2017年05月01日
聖母のメッセージ
5月は聖母月。爽やかな風が吹き抜け、緑の美しいこの季節こそ聖母マリアにふさわしい、とされています。学校では聖母に祈りを捧げ、霊的花束の形にして月末のマリア祭で奉献します。
今年は、ポルトガルのファティマという小さな村に住む3人の少年少女の前に聖母マリアがご出現されて、今月でちょうど百周年を迎えます。こうした節目は、日々を振り返るきっかけになります。
1917年5月13日、丘の上で羊の世話をしていたルチア、フランシスコ、ヤシンタの三人は、目の前が急に明るくなったことに驚き、羊を避難させようと丘を下りました。すると、3人の目の前に、美しい婦人の姿がありました。婦人は3人に「10月までの毎月13日、同じ時間に同じ場所に来るように、そして、第1次世界大戦が終わるようにロザリオの祈りを唱えなさい」と伝えました。
それから毎月、3人は婦人に会いにでかけ、そのたびにメッセージを受け取ります。「戦争はまもなく終わるでしょう。でも人類が神に逆らうことをやめない限り、もっと大きい不幸が起こるでしょう」。
ルチアの「あなたはどなたですか」という問いに、婦人が答えました。
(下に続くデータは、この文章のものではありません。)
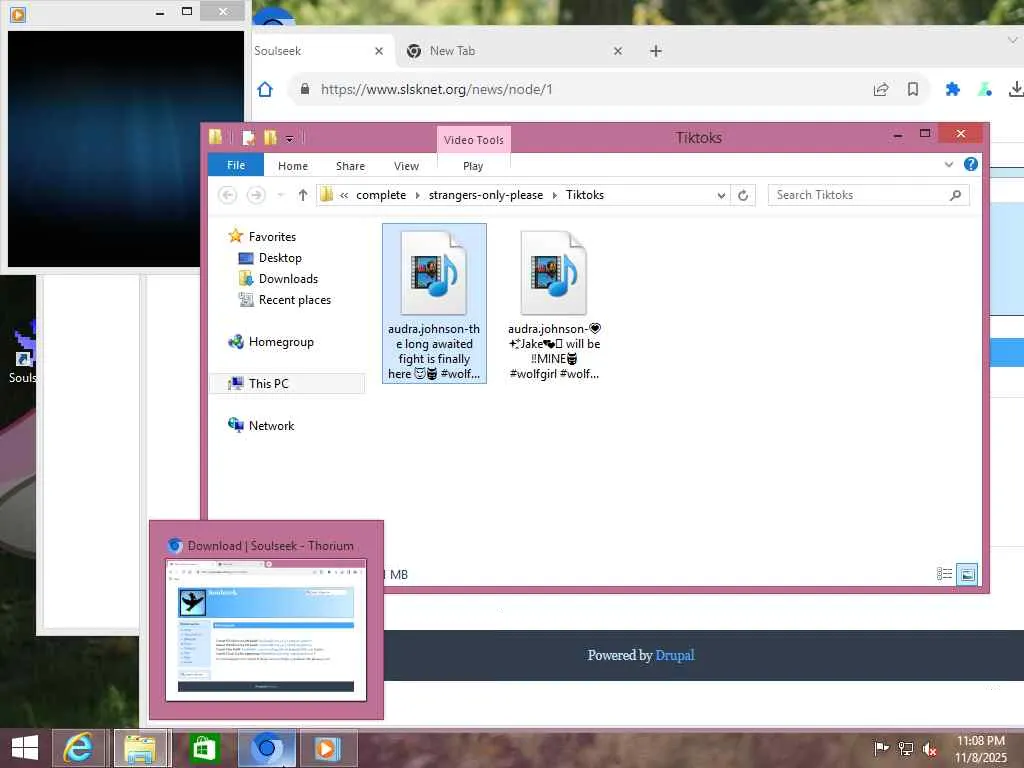
Task: Click the share page icon in address bar
Action: pos(881,89)
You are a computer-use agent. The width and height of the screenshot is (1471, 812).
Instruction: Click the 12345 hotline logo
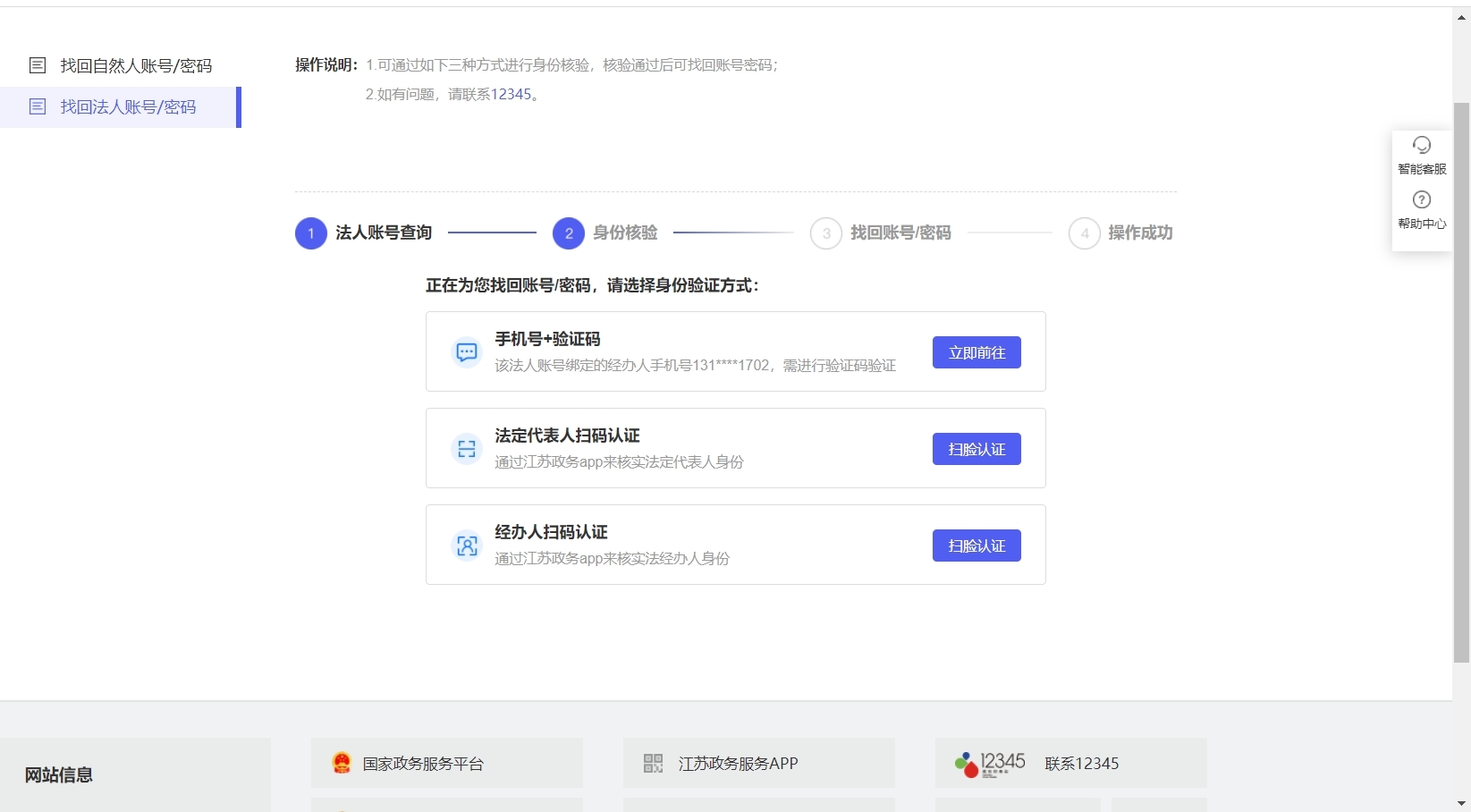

「私はロザリオの聖母です」。
ほどなく、第1次世界大戦は確かに終わりました。しかしその後、さらに大きな戦争の時代に入っていきます。
聖母のメッセージを受け取ってから今日までの100年、人類は何回戦争をしているのでしょう。今も、空爆やミサイルの発射、核実験、空母の派遣…。軍事力を誇示することが、どれほどの悲しみを生み出しているでしょうか。「私が」「我が国が」世界の中心だという主張は、戦争を呼び起こします。
昭和20年、終戦直前の海軍の町、広島・呉を舞台にした「この世界の片隅に」(原作・こうの史代)がアニメ映画となって、今公開されています。(本校卒業生も声の出演をしています)
戦争の空の下、小さないのちに向き合う人々の暮らしが丁寧に描かれています。小さいけれども、かけがえのないいのちを、神さまがやさしく包み込んでくださっている。世界の片隅に生きる小さな者を通して、神さまはいつくしみのメッセージを送ってくださっています。ファティマの聖母も、小さな村の小さな子どもたちの前に現れ、慈愛の眼差しを注いでくださいました。
「神のみ腕の力は
思い上がる者を散らし
小さくされた者を
高く上げ 豊かに満たす」
「マリアの讃歌」の一節です。マリア祭で、5・6年生はこの讃歌を合唱し、お捧げします。この5月は子どもたちとともに、ロザリオの祈りを通して、平和の道具となる自覚を新たにし、聖母のメッセージに応えましょう。